WIP: Better workflow for Neo4J data conversion

Hey all!

We’ve seen a lot of interest recently for a more well-documented and flexible method (current method) for converting the OpenSanctions entity graph (nb: or the FollowTheMoney data model more broadly) into a Neo4J/Memgraph-compatible property graph.

Here’s what we’ve identified as issues so far:

  • Users want to select which entity types are going to be turned into nodes
  • Users want to select which types of values linked to entities (eg. names, addresses, identifiers) will be turned into nodes.
  • We may also want to make the conversion of risk topics (e.g. PEP, sanctioned, etc.) into labels configurable.
  • Similarly, the option to turn on/off particular edge types based on schemata (eg. Ownership, Directorship, etc.) or properties (eg. Passport:holder)

I’ve been thinking about turning this into a YAML configuration file that would define a mapping between the FtM/OS data and the property graph. Here’s a sketch:

source: "https://data.opensanctions.org/datasets/latest/default/entities.ftm.json"

config:
  join_values: ";"
  base_url: file:///where/neo4j/will/find/the/csvs

nodes:
  schemata:
    Security:
      ignore: true
    Address:
      ignore: true
    Person:
      label: Human
      properties:
        - name
        - birthDate
        - deathDate
  types:
    name: true
    address: true
    identifier:
      caption: raw
    country: false
    date: false
  topics:
    role.pep:
      label: PEP
    sanction: true
    sanction.linked: true

edges:
  schemata:
    Ownership:
      label: OWNS

  properties:
    "Sanction:target":
      label: TARGET

There’s some things that this doesn’t solve very well:

  • How to apply multi-valued properties to nodes/edges as string properties.
  • How to make the id generation for nodes configurable such that they can be made to collide with the IDs of another knowledge graph already present in the graph database (ie. how to make this snap into an existing, broader, in-house dataset).

The idea is to eventually make this executable as a Python tool:

pip install ftm-propgraph
ftm-propgraph spec.yml

I’m keen for any feedback: extra requirements, suggestions for a wholly different approach - etc… :slight_smile:

3 Likes

Thanks @pudo ! The listed requirements make sense to me. Just a clarification: the script would actually add the data to Neo4j (vs generating a bunch of CSV files and an import script)?

2 Likes

That’s something I’m deeply confused by: if we generate a single CYPHER file that is 6.000.000 lines long, is there a way to still wrap it in a transaction and make it import this century?
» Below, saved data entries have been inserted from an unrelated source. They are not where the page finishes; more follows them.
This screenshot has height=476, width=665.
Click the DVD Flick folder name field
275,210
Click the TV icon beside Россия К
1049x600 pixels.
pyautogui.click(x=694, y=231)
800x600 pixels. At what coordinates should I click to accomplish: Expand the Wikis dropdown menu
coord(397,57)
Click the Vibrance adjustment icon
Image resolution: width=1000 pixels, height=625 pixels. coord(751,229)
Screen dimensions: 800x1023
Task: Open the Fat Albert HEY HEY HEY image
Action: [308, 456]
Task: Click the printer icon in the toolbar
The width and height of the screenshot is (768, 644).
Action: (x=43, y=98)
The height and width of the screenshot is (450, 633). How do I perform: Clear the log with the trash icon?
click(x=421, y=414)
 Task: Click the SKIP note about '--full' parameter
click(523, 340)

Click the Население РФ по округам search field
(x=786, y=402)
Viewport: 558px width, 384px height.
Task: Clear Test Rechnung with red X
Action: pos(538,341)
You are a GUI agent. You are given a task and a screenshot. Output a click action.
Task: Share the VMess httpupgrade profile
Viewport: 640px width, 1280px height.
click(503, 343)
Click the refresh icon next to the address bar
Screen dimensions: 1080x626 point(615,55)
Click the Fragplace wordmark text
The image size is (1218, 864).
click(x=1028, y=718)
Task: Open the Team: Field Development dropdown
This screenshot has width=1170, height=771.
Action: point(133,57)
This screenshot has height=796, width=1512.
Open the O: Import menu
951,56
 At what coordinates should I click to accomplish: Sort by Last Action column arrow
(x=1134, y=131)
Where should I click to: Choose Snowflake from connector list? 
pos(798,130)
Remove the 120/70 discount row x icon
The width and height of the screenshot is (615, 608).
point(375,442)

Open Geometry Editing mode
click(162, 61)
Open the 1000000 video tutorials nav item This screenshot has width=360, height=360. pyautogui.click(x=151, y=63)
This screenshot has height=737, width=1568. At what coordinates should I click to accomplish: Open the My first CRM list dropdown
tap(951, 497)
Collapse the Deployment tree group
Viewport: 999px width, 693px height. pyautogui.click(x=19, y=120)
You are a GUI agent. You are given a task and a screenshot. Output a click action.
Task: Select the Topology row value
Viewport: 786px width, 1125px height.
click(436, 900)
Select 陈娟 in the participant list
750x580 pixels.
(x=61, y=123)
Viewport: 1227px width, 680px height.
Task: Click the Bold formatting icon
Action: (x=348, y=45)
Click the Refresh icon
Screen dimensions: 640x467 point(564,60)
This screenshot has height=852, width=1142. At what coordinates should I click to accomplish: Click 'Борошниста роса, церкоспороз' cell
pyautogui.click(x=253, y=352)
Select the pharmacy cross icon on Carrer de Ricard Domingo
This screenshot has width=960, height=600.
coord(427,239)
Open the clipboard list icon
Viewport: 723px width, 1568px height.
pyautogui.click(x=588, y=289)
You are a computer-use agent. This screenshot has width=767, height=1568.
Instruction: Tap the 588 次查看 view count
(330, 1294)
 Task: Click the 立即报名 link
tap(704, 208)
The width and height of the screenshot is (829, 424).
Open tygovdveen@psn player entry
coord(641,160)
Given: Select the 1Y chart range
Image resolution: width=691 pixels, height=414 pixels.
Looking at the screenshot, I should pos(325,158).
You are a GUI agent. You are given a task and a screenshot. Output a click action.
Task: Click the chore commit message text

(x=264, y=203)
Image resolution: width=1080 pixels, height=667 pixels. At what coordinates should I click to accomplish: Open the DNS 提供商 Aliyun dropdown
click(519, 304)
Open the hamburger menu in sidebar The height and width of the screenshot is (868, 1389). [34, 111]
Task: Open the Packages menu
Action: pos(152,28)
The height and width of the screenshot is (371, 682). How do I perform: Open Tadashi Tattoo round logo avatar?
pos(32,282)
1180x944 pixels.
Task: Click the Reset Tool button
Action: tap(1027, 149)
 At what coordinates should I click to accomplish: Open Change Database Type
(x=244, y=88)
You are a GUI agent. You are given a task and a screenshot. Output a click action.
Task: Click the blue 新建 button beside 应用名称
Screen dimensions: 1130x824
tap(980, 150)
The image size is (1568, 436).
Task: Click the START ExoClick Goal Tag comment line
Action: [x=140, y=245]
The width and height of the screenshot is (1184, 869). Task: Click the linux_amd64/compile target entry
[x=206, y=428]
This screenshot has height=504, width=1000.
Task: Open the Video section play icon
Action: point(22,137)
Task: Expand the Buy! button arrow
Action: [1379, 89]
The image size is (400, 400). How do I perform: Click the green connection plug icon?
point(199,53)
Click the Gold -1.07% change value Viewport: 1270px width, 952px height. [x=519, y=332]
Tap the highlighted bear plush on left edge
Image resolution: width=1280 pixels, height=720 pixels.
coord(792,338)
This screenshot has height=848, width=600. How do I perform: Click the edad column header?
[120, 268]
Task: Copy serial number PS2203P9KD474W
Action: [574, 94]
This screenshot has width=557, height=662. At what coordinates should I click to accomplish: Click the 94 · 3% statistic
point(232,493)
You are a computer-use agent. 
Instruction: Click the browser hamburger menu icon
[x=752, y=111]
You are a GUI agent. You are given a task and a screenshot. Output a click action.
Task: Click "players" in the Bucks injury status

I deeply hate the weird CSV bazaar of the current solution, but the hope was that it’s fast - after reading somewhere that CYPHER imports are super slow.

1 Like

Here’s one of the fastest ways to load CSV into Neo4j, at least for a “business-friendly” audience of users.

This leverages the GraphDataScience library from Neo4j, which requires installing a plug-in in your database. See: Introduction - Neo4j Graph Data Science

You can see the full context of the application in the notebook ERKG/examples/datasets.ipynb at main · DerwenAI/ERKG · GitHub

First, this assumes you have a gds object configured using Bolt protocol and the necessary credentials for your database:

gds: GraphDataScience = GraphDataScience(
    bolt_uri,
    auth = ( username, password, ),
    database = database,
    aura_ds = False,
)

Then define the following unwind_query string and load_records() function:

unwind_query: str = """
UNWIND $rows AS row
CALL {
  WITH row
  MERGE (rec:Record {uid: row.uid})
  ON CREATE 
    SET rec += row
} IN TRANSACTIONS OF 10000 ROWS
    """

def load_records (
    gds: GraphDataScience,
    df: pd.DataFrame,
    ) -> None:
    """Load one Pandas DataFrame of node data into Neo4j"""
    gds.run_cypher(
        unwind_query,
        {"rows": convert_df(df).to_dict(orient = "records")},
    )

Assuming you have loaded the CSV data into a Pandas DataFrame called df below, i.e., by using pandas.read_csv(), then load CSV fast via this “mini-batch” method:

load_records(gds, df)

Note: the notebooks in the ERKG repo which I’ve linked above also show examples for how to handle multi-valued properties and ID generation, if this may be helpful?

Also, Senzing would be delighted to co-author a tutorial with OpenSanctions about how to load data, if that might help?

2 Likes